* **Exercise description**
After finding the line containing "View the 1 record" below, please output that line and each following one through the line containing "Select the 蘭嶼 island marker on map", exactly as written.

* **Extracted material**
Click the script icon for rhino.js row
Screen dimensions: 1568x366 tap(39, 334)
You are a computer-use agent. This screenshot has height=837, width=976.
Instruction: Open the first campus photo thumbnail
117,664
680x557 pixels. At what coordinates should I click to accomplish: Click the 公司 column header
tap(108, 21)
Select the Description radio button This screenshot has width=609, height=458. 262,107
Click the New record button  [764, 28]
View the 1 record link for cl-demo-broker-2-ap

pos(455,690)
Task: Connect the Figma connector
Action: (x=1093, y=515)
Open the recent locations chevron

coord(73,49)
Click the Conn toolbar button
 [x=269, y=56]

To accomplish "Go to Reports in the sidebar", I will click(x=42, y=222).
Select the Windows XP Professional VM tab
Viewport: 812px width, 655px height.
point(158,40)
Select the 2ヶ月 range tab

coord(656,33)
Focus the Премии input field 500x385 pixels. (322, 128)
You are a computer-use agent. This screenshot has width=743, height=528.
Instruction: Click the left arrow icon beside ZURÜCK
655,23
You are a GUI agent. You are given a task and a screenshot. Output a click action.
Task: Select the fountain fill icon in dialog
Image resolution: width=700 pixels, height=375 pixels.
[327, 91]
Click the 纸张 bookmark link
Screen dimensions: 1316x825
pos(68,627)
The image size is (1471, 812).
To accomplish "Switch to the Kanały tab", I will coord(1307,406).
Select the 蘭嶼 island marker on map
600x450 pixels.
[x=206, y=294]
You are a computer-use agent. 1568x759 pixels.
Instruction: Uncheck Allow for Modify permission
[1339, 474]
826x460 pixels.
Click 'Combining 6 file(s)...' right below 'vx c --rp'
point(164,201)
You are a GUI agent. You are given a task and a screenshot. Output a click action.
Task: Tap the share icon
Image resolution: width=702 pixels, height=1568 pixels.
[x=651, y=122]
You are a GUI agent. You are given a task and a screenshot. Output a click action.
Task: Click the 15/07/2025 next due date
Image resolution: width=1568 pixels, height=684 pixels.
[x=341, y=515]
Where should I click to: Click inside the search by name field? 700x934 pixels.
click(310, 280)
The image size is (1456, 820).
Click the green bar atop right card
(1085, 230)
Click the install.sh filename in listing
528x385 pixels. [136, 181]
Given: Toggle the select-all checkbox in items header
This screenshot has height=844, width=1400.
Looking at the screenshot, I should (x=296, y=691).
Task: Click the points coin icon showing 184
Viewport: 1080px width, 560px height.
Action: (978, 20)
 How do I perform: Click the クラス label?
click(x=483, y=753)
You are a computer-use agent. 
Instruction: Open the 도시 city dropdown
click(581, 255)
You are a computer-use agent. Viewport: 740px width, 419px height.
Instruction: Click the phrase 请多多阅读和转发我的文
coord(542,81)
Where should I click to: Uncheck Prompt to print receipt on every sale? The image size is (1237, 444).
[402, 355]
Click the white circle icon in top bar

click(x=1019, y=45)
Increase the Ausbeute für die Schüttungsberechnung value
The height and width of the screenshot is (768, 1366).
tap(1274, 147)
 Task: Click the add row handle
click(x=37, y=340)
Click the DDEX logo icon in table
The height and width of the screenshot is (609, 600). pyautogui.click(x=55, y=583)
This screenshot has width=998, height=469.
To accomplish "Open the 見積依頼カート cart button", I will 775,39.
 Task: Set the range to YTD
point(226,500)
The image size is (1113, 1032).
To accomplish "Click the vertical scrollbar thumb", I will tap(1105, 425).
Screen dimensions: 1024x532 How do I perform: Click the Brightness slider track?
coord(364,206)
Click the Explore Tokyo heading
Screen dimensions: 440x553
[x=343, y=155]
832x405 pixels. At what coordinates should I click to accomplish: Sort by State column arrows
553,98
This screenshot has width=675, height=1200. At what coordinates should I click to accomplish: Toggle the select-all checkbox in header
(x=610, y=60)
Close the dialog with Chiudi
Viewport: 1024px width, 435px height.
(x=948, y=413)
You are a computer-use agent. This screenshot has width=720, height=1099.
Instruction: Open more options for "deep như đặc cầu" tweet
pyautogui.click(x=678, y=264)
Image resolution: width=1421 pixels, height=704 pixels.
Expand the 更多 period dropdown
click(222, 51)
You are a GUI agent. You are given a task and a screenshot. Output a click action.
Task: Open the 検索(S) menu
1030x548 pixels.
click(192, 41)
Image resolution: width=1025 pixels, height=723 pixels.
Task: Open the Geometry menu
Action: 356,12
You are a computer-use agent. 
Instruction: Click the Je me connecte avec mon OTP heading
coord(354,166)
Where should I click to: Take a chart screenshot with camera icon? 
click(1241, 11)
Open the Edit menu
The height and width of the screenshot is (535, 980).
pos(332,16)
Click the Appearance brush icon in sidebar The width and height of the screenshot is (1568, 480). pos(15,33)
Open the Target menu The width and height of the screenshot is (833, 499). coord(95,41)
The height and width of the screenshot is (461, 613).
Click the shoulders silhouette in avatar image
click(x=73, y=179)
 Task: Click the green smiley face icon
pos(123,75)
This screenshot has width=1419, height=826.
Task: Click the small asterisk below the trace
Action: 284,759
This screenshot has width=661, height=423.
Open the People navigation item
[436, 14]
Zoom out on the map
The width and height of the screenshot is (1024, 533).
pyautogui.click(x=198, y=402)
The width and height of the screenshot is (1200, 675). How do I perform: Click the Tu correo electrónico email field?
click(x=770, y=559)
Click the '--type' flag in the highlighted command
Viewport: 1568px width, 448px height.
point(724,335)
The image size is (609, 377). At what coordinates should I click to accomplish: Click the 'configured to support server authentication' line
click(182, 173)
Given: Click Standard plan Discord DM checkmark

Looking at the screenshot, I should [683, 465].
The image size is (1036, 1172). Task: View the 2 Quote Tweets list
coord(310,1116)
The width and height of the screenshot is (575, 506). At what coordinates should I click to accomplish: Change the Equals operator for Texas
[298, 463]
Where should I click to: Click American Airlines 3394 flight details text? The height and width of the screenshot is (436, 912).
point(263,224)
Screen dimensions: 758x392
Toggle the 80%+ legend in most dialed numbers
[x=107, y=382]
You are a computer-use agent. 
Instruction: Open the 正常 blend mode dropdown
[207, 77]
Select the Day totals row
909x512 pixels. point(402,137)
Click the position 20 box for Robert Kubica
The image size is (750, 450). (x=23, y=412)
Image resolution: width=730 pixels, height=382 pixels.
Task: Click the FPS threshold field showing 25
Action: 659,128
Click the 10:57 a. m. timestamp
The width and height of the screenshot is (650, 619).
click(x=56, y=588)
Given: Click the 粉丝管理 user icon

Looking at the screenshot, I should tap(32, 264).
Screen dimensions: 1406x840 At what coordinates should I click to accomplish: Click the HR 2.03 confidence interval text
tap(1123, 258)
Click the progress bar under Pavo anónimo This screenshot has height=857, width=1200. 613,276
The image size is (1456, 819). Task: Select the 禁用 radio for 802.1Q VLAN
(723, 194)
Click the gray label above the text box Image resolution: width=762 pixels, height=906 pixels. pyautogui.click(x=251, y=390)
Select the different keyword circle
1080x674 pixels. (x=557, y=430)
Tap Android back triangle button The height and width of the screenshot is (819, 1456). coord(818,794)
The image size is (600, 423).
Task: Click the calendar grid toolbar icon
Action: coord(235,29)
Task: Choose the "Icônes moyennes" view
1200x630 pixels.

* **Reply to the task**
View the 1 record link for cl-demo-broker-2-ap

pos(455,690)
Task: Connect the Figma connector
Action: (x=1093, y=515)
Open the recent locations chevron

coord(73,49)
Click the Conn toolbar button
 [x=269, y=56]

To accomplish "Go to Reports in the sidebar", I will click(x=42, y=222).
Select the Windows XP Professional VM tab
Viewport: 812px width, 655px height.
point(158,40)
Select the 2ヶ月 range tab

coord(656,33)
Focus the Премии input field 500x385 pixels. (322, 128)
You are a computer-use agent. This screenshot has width=743, height=528.
Instruction: Click the left arrow icon beside ZURÜCK
655,23
You are a GUI agent. You are given a task and a screenshot. Output a click action.
Task: Select the fountain fill icon in dialog
Image resolution: width=700 pixels, height=375 pixels.
[327, 91]
Click the 纸张 bookmark link
Screen dimensions: 1316x825
pos(68,627)
The image size is (1471, 812).
To accomplish "Switch to the Kanały tab", I will coord(1307,406).
Select the 蘭嶼 island marker on map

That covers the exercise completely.